Which of the lines below include "clipboard"? Each one should be copied out.
**********
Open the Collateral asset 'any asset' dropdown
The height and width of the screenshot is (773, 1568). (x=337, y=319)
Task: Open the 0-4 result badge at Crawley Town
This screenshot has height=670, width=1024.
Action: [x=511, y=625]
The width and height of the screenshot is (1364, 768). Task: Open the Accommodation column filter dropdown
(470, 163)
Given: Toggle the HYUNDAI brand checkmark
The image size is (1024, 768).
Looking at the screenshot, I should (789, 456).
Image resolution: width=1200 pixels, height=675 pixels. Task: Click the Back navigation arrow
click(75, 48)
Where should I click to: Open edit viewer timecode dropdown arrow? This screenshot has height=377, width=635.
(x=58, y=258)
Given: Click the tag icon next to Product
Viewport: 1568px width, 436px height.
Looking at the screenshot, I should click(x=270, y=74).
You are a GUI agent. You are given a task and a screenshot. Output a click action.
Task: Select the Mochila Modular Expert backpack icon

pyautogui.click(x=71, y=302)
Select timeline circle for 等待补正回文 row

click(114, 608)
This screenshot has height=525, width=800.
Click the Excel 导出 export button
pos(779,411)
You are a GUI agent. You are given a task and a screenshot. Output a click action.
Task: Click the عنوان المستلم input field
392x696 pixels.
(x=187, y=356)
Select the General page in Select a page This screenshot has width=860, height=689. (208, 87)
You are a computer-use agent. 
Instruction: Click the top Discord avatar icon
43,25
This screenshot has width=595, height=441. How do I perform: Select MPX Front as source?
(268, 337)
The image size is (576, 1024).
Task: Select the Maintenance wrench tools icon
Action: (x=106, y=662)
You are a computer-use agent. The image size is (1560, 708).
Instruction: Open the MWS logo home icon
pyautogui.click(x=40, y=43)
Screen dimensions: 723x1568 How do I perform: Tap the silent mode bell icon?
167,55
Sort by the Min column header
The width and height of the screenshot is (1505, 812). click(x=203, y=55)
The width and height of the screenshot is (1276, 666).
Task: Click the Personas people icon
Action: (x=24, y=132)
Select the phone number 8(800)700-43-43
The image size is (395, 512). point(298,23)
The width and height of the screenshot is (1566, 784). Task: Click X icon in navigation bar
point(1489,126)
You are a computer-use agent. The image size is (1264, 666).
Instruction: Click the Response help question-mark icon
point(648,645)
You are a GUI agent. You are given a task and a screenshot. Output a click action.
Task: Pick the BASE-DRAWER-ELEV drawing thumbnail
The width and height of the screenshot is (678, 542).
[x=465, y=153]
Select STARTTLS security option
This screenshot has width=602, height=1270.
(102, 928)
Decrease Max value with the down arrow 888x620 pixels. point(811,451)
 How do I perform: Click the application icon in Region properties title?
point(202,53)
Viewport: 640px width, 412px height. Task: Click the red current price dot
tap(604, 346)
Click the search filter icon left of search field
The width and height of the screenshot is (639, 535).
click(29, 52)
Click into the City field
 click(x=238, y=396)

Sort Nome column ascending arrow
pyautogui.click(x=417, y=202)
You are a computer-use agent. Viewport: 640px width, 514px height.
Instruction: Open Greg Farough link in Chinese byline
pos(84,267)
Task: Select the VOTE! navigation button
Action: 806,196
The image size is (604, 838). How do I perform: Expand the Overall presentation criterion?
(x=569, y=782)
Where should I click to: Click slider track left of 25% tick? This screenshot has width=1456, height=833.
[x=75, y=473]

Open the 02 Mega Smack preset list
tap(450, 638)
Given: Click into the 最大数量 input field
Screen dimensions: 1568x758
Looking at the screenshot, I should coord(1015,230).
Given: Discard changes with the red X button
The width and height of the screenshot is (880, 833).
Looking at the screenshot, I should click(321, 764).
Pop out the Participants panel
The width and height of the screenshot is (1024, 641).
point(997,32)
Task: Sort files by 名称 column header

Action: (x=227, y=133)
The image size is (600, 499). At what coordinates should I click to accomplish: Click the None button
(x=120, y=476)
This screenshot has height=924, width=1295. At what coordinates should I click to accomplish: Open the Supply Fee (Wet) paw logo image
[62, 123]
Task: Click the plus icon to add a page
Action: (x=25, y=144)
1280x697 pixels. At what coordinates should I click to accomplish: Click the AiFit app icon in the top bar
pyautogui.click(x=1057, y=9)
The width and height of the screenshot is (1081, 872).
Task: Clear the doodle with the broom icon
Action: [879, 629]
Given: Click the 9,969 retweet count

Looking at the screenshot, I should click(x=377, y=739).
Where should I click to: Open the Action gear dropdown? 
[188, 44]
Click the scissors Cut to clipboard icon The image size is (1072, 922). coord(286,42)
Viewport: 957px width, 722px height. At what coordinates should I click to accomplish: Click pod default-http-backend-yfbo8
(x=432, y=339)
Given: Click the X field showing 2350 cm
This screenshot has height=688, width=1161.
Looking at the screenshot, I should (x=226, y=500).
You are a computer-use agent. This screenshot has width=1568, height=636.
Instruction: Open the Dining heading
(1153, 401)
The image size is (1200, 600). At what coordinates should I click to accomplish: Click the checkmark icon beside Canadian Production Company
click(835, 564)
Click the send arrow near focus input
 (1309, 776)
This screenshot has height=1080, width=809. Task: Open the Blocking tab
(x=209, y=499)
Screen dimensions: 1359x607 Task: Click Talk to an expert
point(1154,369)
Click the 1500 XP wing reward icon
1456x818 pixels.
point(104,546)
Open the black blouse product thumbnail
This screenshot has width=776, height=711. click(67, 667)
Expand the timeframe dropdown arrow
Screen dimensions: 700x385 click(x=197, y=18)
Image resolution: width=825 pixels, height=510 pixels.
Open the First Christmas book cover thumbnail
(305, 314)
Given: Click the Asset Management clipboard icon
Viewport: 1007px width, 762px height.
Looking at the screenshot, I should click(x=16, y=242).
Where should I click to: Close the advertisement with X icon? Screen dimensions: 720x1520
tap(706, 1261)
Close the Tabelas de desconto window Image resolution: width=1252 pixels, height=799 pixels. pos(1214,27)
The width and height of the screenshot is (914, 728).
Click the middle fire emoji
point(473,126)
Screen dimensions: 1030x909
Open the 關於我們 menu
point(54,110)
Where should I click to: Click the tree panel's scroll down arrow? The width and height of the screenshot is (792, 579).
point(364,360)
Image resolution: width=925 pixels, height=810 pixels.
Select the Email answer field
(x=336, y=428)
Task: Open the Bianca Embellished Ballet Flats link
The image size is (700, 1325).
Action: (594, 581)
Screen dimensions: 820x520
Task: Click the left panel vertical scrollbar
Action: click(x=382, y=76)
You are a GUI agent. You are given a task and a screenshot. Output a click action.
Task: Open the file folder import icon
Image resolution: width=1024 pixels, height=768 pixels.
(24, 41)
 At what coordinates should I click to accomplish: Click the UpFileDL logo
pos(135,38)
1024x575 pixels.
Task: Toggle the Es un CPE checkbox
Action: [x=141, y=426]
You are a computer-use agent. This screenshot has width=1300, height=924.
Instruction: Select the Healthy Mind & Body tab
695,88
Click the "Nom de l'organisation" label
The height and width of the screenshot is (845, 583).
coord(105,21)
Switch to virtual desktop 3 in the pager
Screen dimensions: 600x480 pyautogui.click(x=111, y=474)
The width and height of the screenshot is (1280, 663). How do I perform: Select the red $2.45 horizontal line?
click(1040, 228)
**********
▶ _YOUR RESPONSE_:
Click the scissors Cut to clipboard icon The image size is (1072, 922). coord(286,42)
Given: Click the Asset Management clipboard icon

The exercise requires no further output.